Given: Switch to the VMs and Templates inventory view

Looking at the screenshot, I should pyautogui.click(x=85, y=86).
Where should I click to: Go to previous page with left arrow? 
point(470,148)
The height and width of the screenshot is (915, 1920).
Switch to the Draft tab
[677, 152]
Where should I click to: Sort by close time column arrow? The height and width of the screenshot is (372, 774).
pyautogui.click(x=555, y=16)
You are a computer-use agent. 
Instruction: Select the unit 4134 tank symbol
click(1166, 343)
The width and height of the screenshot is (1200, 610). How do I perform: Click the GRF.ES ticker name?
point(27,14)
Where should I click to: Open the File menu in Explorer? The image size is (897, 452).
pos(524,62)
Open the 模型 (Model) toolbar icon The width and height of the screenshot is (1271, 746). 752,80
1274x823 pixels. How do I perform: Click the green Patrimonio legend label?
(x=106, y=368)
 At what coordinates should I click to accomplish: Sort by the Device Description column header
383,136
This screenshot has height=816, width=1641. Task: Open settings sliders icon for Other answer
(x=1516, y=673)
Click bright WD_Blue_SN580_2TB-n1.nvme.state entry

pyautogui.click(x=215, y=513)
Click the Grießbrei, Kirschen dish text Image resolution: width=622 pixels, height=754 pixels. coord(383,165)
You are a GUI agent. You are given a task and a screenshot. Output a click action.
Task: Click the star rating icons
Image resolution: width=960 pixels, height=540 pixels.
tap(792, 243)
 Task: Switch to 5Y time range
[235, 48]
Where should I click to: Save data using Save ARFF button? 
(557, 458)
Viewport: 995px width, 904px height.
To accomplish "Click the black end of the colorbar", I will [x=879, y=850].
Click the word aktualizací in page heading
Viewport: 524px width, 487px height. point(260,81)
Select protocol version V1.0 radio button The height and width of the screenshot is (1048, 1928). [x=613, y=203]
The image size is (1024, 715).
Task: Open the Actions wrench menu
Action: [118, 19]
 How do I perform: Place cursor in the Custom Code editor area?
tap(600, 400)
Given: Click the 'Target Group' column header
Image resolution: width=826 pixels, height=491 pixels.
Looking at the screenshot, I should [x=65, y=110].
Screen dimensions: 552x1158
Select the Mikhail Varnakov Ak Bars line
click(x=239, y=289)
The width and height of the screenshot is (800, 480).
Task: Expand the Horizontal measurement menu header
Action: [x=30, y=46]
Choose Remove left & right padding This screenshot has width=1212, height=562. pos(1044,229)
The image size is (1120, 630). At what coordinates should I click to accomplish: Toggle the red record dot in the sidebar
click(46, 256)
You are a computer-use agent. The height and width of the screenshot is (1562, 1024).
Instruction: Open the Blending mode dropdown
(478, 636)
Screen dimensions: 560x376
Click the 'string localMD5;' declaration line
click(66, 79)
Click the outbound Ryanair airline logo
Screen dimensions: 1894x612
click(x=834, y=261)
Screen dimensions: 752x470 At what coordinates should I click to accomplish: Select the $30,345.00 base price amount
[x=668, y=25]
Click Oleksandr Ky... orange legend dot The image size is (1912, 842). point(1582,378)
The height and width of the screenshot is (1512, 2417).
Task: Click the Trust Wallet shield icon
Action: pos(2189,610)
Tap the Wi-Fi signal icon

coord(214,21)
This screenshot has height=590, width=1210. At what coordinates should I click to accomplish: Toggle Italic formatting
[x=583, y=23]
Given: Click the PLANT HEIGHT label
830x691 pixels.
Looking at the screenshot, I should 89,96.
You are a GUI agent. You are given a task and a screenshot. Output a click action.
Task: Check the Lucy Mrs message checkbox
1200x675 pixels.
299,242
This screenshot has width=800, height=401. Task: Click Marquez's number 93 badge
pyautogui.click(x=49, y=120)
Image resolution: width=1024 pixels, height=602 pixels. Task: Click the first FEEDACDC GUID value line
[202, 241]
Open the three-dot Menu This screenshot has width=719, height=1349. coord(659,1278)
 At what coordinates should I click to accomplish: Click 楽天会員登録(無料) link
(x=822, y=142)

» Problem details:
Scan the data above and copy every line with "agent" in it.

» Response for this exercise:
You are a computer-use agent. 
You are a GUI agent. You are given a task and a screenshot. Output a click action.
You are a computer-use agent. The height and width of the screenshot is (1562, 1024).
You are a GUI agent. You are given a task and a screenshot. Output a click action.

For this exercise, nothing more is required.